Task brief: The lines from the top of the records below through the one containing "Shop Now (206, 1314)" are to be transcribed exactly, and nothing else is to be added.

═══

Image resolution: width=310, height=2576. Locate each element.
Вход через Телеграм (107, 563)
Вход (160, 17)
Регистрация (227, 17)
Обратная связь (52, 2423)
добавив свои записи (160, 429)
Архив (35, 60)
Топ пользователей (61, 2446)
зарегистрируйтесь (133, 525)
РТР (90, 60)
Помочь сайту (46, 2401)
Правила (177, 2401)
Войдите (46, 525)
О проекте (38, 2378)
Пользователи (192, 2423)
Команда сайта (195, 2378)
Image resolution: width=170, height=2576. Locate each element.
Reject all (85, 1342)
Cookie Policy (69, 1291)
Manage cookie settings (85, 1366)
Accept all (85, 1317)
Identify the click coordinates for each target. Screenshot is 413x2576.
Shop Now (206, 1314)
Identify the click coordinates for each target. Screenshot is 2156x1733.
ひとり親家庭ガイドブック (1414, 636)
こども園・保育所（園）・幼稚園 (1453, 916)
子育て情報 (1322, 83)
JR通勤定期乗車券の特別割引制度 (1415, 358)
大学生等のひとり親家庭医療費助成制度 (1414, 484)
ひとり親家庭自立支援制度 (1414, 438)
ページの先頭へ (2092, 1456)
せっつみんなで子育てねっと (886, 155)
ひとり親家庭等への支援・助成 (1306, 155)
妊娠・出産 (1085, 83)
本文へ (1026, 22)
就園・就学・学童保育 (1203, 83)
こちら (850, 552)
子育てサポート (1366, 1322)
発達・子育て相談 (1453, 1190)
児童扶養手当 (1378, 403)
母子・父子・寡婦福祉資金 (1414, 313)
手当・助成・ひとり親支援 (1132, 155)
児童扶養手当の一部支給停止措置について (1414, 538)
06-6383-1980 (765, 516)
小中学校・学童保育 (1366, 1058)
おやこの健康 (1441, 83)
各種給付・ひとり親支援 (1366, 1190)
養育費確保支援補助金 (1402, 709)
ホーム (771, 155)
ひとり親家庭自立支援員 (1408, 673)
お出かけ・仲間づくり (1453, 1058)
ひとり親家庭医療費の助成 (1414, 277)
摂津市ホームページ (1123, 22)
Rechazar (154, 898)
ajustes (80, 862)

═══

Your response:
Image resolution: width=310, height=2576. Locate each element.
Вход через Телеграм (107, 563)
Вход (160, 17)
Регистрация (227, 17)
Обратная связь (52, 2423)
добавив свои записи (160, 429)
Архив (35, 60)
Топ пользователей (61, 2446)
зарегистрируйтесь (133, 525)
РТР (90, 60)
Помочь сайту (46, 2401)
Правила (177, 2401)
Войдите (46, 525)
О проекте (38, 2378)
Пользователи (192, 2423)
Команда сайта (195, 2378)
Image resolution: width=170, height=2576. Locate each element.
Reject all (85, 1342)
Cookie Policy (69, 1291)
Manage cookie settings (85, 1366)
Accept all (85, 1317)
Identify the click coordinates for each target. Screenshot is 413x2576.
Shop Now (206, 1314)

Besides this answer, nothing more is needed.